Soweit die Tatrichter schließlich aus dem angenommenen Wissensstand des Angeklagten auf die Glaubwürdigkeit seiner Verantwortung über die unterbliebene subjektive Erfassung eines Geheimhaltungsinteresses und auf den fehlenden Mißbrauchswillen schlossen, liegt ein im Nichtigkeitsverfahren unanfechtbarer Akt der freien richterlichen Beweiswürdigung vor (vgl § 258 Abs 2 StPO). Mit der dagegen gerichteten Beschwerdekritik wird daher ebensowenig ein formaler Begründungsmangel dargelegt wie mit der auf Umdeutung eines Beweisdetails hinauslaufenden Forderung, aus der Darstellung des Angeklagten über die angeblich ohnehin auch bestandene "ganz legale" Informationsmöglichkeit für Alfred Karl F***** den Rückschluß abzuleiten, daß er damals die Illegalität der Informationserteilung ohnehin erkannt habe.

Auch die Beschwerdeeinwände gegen das Freispruchsfaktum 3. sind nicht zielführend.

Nach den erstgerichtlichen Feststellungen bewarb sich Egon D***** im Herbst 1992 im Detektivunternehmen O***** des Alfred Karl F***** um eine Anstellung. F***** ersuchte daraufhin den Angeklagten um Überprüfung der Verläßlichkeit des Bewerbers. Da Josef Z***** in der polizeiinternen Kartei Vormerkungen über Egon D***** fand, riet er F***** von einer Beschäftigung dieses Mannes ab, "ohne konkrete Hinweise, also ohne Daten oder Fakten bekannt zu geben" (US 5 f).

Im Gegensatz dazu unterstellt die Staatsanwaltschaft in ihrer Mängelrüge (Z 5), daß sich aus den Urteilsfeststellungen eine Weitergabe von Daten durch den Angeklagten ergäbe, das Erstgericht habe aber diese Konsequenz offensichtlich wegen einer unrichtigen rechtlichen Beurteilung nicht erkannt. Eine nachvollziehbare Begründung für den Beschwerdestandpunkt ist indes den Rechtsmitteldarlegungen nicht zu entnehmen, weshalb eine sachbezogene Auseinandersetzung mit diesem Beschwerdevorbringen verhindert wird.
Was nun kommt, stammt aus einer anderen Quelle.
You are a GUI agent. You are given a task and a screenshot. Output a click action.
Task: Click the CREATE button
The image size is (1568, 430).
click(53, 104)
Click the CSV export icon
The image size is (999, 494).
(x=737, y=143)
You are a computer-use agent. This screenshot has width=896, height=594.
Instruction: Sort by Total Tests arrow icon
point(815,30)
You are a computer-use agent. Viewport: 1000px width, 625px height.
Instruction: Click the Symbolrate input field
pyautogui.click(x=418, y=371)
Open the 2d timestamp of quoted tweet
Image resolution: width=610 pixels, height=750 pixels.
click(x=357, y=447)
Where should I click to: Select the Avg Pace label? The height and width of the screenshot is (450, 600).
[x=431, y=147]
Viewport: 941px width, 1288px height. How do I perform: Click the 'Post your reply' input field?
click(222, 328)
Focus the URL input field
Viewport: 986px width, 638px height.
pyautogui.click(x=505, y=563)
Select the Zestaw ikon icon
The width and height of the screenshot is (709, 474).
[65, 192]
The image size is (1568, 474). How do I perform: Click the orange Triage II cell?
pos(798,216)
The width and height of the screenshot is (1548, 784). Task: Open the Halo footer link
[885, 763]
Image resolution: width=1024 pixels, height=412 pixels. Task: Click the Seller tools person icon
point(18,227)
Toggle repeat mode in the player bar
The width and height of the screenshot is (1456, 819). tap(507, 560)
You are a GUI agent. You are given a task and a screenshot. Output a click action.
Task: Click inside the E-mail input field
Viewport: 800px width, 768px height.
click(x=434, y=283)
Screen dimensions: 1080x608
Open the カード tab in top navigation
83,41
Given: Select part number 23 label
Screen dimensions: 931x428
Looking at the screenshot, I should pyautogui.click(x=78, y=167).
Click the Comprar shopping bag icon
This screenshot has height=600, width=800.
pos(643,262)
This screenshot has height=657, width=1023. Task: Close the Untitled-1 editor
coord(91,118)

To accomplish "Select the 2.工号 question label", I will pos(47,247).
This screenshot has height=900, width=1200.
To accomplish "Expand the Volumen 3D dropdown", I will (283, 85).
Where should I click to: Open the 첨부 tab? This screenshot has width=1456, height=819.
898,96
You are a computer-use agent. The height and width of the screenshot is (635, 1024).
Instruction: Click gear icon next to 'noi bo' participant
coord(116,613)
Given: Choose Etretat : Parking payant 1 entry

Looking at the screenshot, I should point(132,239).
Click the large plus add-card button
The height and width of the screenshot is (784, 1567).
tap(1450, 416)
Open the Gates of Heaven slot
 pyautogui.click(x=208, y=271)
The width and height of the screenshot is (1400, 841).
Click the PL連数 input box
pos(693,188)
Soweit die Beschwerdeführerin im Rahmen der Rechtsrüge (Z 9 lit a) erneut - urteilsfremd - eine dem Angeklagten zur Last liegende Weitergabe des Ergebnisses polizeilicher Vormerkungen und der Daten "Leumund" sowie "Vertrauungswürdigkeit" annimmt, genügt es ihr zu erwidern, daß der bezügliche Urteilssachverhalt unmißverständlich bloß eine unsubstantiierte Raterteilung zum Ausdruck bringt, weshalb diese Sachverhaltsmodifikationen entscheidungsfremde Prämissen bezeichnen und demnach keine taugliche Grundlage für die prozeßordnungsgemäße Darlegung der behaupteten materiellrechtlichen Urteilsnichtigkeit sein können.

Im zuletzt erörterten Umfang (zu den Freispruchsfakten 1. und 3.) war sohin die Nichtigkeitsbeschwerde der Staatsanwaltschaft zu verwerfen und insgesamt spruchgemäß zu erkennen.